** LISTED RECORDS follows **

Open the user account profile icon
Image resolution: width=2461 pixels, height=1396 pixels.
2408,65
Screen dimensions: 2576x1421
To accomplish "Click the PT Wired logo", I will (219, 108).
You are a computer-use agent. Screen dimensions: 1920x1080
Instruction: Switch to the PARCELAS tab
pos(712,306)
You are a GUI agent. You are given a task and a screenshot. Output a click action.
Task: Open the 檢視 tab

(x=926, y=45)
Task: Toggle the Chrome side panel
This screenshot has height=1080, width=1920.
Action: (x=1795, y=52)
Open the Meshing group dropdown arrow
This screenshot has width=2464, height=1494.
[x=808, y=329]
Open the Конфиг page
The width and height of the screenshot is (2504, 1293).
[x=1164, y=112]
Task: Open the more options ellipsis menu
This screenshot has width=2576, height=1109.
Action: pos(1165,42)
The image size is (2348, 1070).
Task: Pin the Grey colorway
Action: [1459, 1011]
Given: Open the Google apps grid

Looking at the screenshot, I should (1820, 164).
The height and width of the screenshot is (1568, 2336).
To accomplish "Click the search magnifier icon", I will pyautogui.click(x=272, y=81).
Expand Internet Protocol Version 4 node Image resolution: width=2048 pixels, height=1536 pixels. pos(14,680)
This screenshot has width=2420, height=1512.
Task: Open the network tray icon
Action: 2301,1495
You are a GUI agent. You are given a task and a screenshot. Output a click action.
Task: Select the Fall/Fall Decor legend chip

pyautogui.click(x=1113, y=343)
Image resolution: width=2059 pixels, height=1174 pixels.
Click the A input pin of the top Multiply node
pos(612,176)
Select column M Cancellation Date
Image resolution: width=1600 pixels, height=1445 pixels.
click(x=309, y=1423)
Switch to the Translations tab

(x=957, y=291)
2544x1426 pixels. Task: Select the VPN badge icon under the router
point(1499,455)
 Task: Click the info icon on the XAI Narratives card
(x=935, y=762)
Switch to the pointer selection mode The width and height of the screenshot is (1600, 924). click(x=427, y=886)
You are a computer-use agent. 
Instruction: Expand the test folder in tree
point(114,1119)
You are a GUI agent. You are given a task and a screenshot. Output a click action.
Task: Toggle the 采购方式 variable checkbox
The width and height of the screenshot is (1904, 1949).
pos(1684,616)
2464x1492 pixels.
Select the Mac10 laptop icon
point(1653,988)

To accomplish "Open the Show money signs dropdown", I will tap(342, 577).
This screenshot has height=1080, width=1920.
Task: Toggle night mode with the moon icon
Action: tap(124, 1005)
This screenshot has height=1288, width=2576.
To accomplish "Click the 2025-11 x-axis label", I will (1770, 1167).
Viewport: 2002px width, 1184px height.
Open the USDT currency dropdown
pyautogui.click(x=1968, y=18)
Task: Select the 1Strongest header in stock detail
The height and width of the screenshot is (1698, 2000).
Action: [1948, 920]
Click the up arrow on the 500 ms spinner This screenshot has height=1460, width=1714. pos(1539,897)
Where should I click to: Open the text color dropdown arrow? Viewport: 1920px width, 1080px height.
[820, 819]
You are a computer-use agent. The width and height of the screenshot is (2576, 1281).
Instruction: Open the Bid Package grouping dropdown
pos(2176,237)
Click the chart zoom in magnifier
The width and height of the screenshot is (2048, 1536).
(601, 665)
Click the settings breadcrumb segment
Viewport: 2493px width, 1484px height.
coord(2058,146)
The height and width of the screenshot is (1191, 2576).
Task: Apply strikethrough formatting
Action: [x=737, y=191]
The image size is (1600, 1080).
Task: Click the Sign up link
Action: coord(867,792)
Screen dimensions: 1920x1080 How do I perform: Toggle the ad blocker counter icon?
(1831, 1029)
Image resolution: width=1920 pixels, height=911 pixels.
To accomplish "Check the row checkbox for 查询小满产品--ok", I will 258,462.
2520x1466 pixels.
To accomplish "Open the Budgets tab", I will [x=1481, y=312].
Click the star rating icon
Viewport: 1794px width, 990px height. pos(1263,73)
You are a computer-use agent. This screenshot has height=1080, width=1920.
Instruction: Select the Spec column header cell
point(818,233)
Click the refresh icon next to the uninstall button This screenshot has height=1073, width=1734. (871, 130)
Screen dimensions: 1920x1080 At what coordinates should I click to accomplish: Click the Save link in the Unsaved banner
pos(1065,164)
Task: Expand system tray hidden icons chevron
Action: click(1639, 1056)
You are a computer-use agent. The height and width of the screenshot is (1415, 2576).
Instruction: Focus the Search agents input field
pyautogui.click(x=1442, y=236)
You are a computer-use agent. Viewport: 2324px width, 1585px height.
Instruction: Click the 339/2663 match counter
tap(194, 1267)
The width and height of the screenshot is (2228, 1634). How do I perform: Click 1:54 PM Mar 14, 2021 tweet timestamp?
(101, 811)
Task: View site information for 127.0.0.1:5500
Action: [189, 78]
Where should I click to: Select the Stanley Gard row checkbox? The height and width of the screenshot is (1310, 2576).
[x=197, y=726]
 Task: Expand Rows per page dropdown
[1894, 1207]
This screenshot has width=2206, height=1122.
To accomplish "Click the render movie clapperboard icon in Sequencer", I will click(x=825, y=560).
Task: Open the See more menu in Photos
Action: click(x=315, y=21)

** End of LISTED RECORDS **

**EXERCISE OBJECTIVE**
Nothing above should be left out; write out every record exactly.

**TASK RESPONSE**
Open the user account profile icon
Image resolution: width=2461 pixels, height=1396 pixels.
2408,65
Screen dimensions: 2576x1421
To accomplish "Click the PT Wired logo", I will (219, 108).
You are a computer-use agent. Screen dimensions: 1920x1080
Instruction: Switch to the PARCELAS tab
pos(712,306)
You are a GUI agent. You are given a task and a screenshot. Output a click action.
Task: Open the 檢視 tab

(x=926, y=45)
Task: Toggle the Chrome side panel
This screenshot has height=1080, width=1920.
Action: (x=1795, y=52)
Open the Meshing group dropdown arrow
This screenshot has width=2464, height=1494.
[x=808, y=329]
Open the Конфиг page
The width and height of the screenshot is (2504, 1293).
[x=1164, y=112]
Task: Open the more options ellipsis menu
This screenshot has width=2576, height=1109.
Action: pos(1165,42)
The image size is (2348, 1070).
Task: Pin the Grey colorway
Action: [1459, 1011]
Given: Open the Google apps grid

Looking at the screenshot, I should (1820, 164).
The height and width of the screenshot is (1568, 2336).
To accomplish "Click the search magnifier icon", I will pyautogui.click(x=272, y=81).
Expand Internet Protocol Version 4 node Image resolution: width=2048 pixels, height=1536 pixels. pos(14,680)
This screenshot has width=2420, height=1512.
Task: Open the network tray icon
Action: 2301,1495
You are a GUI agent. You are given a task and a screenshot. Output a click action.
Task: Select the Fall/Fall Decor legend chip

pyautogui.click(x=1113, y=343)
Image resolution: width=2059 pixels, height=1174 pixels.
Click the A input pin of the top Multiply node
pos(612,176)
Select column M Cancellation Date
Image resolution: width=1600 pixels, height=1445 pixels.
click(x=309, y=1423)
Switch to the Translations tab

(x=957, y=291)
2544x1426 pixels. Task: Select the VPN badge icon under the router
point(1499,455)
 Task: Click the info icon on the XAI Narratives card
(x=935, y=762)
Switch to the pointer selection mode The width and height of the screenshot is (1600, 924). click(x=427, y=886)
You are a computer-use agent. 
Instruction: Expand the test folder in tree
point(114,1119)
You are a GUI agent. You are given a task and a screenshot. Output a click action.
Task: Toggle the 采购方式 variable checkbox
The width and height of the screenshot is (1904, 1949).
pos(1684,616)
2464x1492 pixels.
Select the Mac10 laptop icon
point(1653,988)

To accomplish "Open the Show money signs dropdown", I will tap(342, 577).
This screenshot has height=1080, width=1920.
Task: Toggle night mode with the moon icon
Action: tap(124, 1005)
This screenshot has height=1288, width=2576.
To accomplish "Click the 2025-11 x-axis label", I will (1770, 1167).
Viewport: 2002px width, 1184px height.
Open the USDT currency dropdown
pyautogui.click(x=1968, y=18)
Task: Select the 1Strongest header in stock detail
The height and width of the screenshot is (1698, 2000).
Action: [1948, 920]
Click the up arrow on the 500 ms spinner This screenshot has height=1460, width=1714. pos(1539,897)
Where should I click to: Open the text color dropdown arrow? Viewport: 1920px width, 1080px height.
[820, 819]
You are a computer-use agent. The width and height of the screenshot is (2576, 1281).
Instruction: Open the Bid Package grouping dropdown
pos(2176,237)
Click the chart zoom in magnifier
The width and height of the screenshot is (2048, 1536).
(601, 665)
Click the settings breadcrumb segment
Viewport: 2493px width, 1484px height.
coord(2058,146)
The height and width of the screenshot is (1191, 2576).
Task: Apply strikethrough formatting
Action: [x=737, y=191]
The image size is (1600, 1080).
Task: Click the Sign up link
Action: coord(867,792)
Screen dimensions: 1920x1080 How do I perform: Toggle the ad blocker counter icon?
(1831, 1029)
Image resolution: width=1920 pixels, height=911 pixels.
To accomplish "Check the row checkbox for 查询小满产品--ok", I will 258,462.
2520x1466 pixels.
To accomplish "Open the Budgets tab", I will [x=1481, y=312].
Click the star rating icon
Viewport: 1794px width, 990px height. pos(1263,73)
You are a computer-use agent. This screenshot has height=1080, width=1920.
Instruction: Select the Spec column header cell
point(818,233)
Click the refresh icon next to the uninstall button This screenshot has height=1073, width=1734. (871, 130)
Screen dimensions: 1920x1080 At what coordinates should I click to accomplish: Click the Save link in the Unsaved banner
pos(1065,164)
Task: Expand system tray hidden icons chevron
Action: click(1639, 1056)
You are a computer-use agent. The height and width of the screenshot is (1415, 2576).
Instruction: Focus the Search agents input field
pyautogui.click(x=1442, y=236)
You are a computer-use agent. Viewport: 2324px width, 1585px height.
Instruction: Click the 339/2663 match counter
tap(194, 1267)
The width and height of the screenshot is (2228, 1634). How do I perform: Click 1:54 PM Mar 14, 2021 tweet timestamp?
(101, 811)
Task: View site information for 127.0.0.1:5500
Action: [189, 78]
Where should I click to: Select the Stanley Gard row checkbox? The height and width of the screenshot is (1310, 2576).
[x=197, y=726]
 Task: Expand Rows per page dropdown
[1894, 1207]
This screenshot has width=2206, height=1122.
To accomplish "Click the render movie clapperboard icon in Sequencer", I will click(x=825, y=560).
Task: Open the See more menu in Photos
Action: click(x=315, y=21)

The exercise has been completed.